The AIBA will say of course that they are spending a significant sum of money promoting the sport in Africa (which is indeed excellent news) and also in India but though boxers from other Continents draw “modest” crowds in their home countries they are not well known outside their native lands and that is highly unlikely to change in the foreseeable future even if there are four or five weights for women come Tokyo 2020.

Time and time again WBAN and other media outlets have encouraged, indeed pleaded with, AIBA to do more for the women’s sport but those efforts fell on “deaf ears” at the AIBA – and IOC – and now they’re paying a heavy price. Until there is true EQUALITY for all boxers – male and female – the AIBA will no longer retain the services of its best boxers and if that means having significant prize monies for ALL major tournaments – other than the Olympic Games – then and only then is there any likelihood that the top boxers in ‘Western’ countries will remain.
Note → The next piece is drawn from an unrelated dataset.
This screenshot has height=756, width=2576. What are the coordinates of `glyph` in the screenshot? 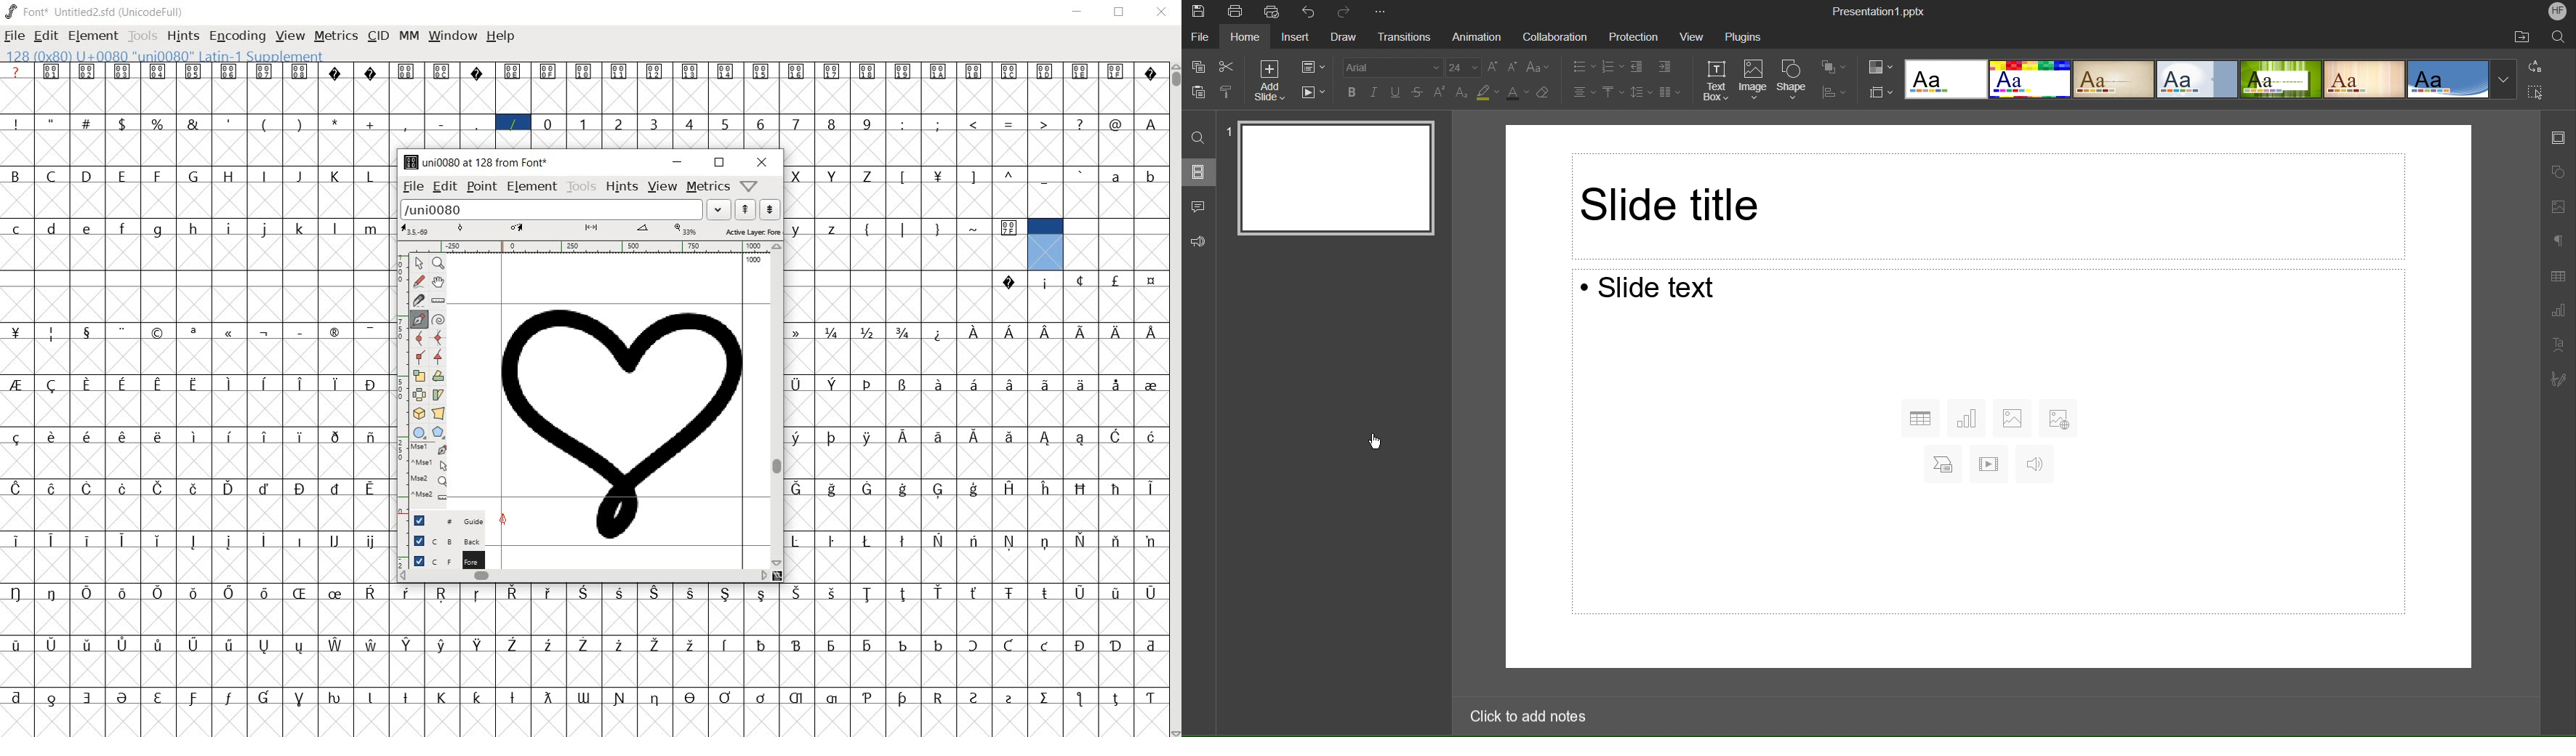 It's located at (868, 438).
Meantime such as Shields, Adams ,Taylor and others will continue to draw the crowds and help further promote the Women’s sport to the masses and gradually convert those that hitherto have shown no interest. It’s a win-win situation for ALL women Pros be they those that were already top Pros before Rio 2016 or the ‘newbies’ who have understandably taken much of the limelight in recent months. Overall it is the sport of BOXING that is the big winner.